Feis 2005 entstandene Videoarbeit Father ist ein ausgesprochen biographisches Beispiel für diese Vorgehensweise. Im Dezember 2004 wurde Feis Vater Cao Fhong’en, der nach ihren eigenen Worten ein „alter offizieller Bildhauer ist, der über viele Jahre im Stil des sozialistischen Realismus arbeitete“, damit beauftragt, eine sechs Meter hohe Bronze des verstorben Deng Xiaoping anzufertigen, der als Reformer und führender Politiker der kommunistischen Partei China den Weg zur globalen Marktwirtschaft ebnete. „Es ist in China traditionelle Einstellung“, erläuterte Fei, „dass der Sohn das Geschäft des Vaters übernimmt… Wie dem auch sei, für mich kam diese Idee nie in Frage.“

Als kathartisches Zeugnis der Abkehr ihrer Generation von traditionellen Medien und der staatstragenden Kunst der Vorväter dokumentiert Feis Video die Arbeit ihres Vaters an der Bronzeskulptur. Eine Szene zeigt einen Staatsvertreter, der Fhong’en erklärt: „Deine Arbeit gehört nicht nur dir, sondern der Welt.“ Feis Vater bricht in Lachen aus. Man fragt sich, ob dies nun ein unbeholfener Ausdruck von Dankbarkeit ist, oder eher das hysterische Eingeständnis, dass der Staatsvertreter unrecht hat – vielleicht würde er weniger falsch liegen, wenn er dieselben Worte an Fei richten würde, die hinter der Kamera steht.

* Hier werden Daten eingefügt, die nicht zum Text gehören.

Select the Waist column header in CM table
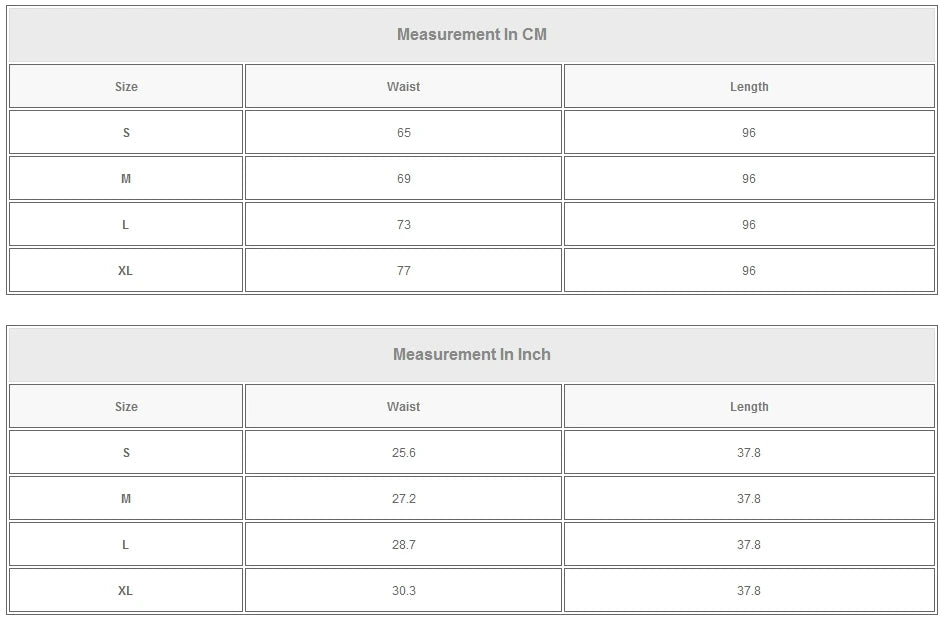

Fei erläuterte einst zu ihrer Arbeit, dass sie die eigene Geschichte der Geschichte ihrer Nation gegenüberstellt: „Die Suche nach Geschichte ist die Suche nach sich selbst und nach Antworten auf unzeitgemäße Fragen.“

Ein Großteil von Feis Arbeit wird als kennzeichnend für Chinas „neue mediale und mobile Generation“ betrachtet und verweist laut Kurator Hou Hanru aufgrund des Hangs zu digitaler Technologie auf den „neuen neuen Menschen“. Dennoch ist die Künstlerin auch in die Vergangenheit vertieft. So fragte sie einmal: „Wenn die Bitternisse des Lebens in der Erinnerung verblassen können, wie schwierig wäre es für Glück und Freude das Gleiche zu tun?“

Es scheint, als ob Fei nur durch solche Projekte wie Father, die versuchen die Geschichte zu verstehen, die gegenwärtigen Verhältnisse so kritisch in Augenschein nehmen kann. Wie es der Kurator und unermüdliche Interviewer Hans Ulrich Obrist hervorgehoben hat, gehört Fei, wie auch Yang Fudong oder Kan Xuan, zu einer Generation, „die zwar von der Bandbreite der Medien beeinflusst ist, die chinesische Künstler im Exil wie etwa Huang Yong Ping und Chen Zhen in Paris oder Cai Guo-Qiang in New York nutzen, sich selbst aber entschlossen hat, in der Heimat zu bleiben…“. Insofern ist Feis Sicht auf China und seine wachsenden Probleme durch keine Außenperspektive gefiltert und hält so landestypische Eigenheiten ganz unmittelbar fest. Ihr 2004 entstandenes Video COSplayers stellt junge Chinesen vor, die fanatische Fans ausländischer Videospiele sind. Sie verkleiden sich als ihre Lieblingsfiguren und stellen die Fantasiehandlungen der Spiele in ganz profanen städtischen Umgebungen nach. In zahlreichen Begegnungen bilden der Film und die dazugehörige Fotoserie die kostümierten Jugendlichen und ihre beiden Welten ab – die unheimliche Fantasiewelt ebenso wie ihr in Wirklichkeit einsames Dasein zuhause. Er zeichnet dabei ein außergewöhnliches und zugleich völlig nachvollziehbares Bild der schizophrenen Existenz zwischen Entertainment und Realität, fiktivem Heldentum und Entfremdung.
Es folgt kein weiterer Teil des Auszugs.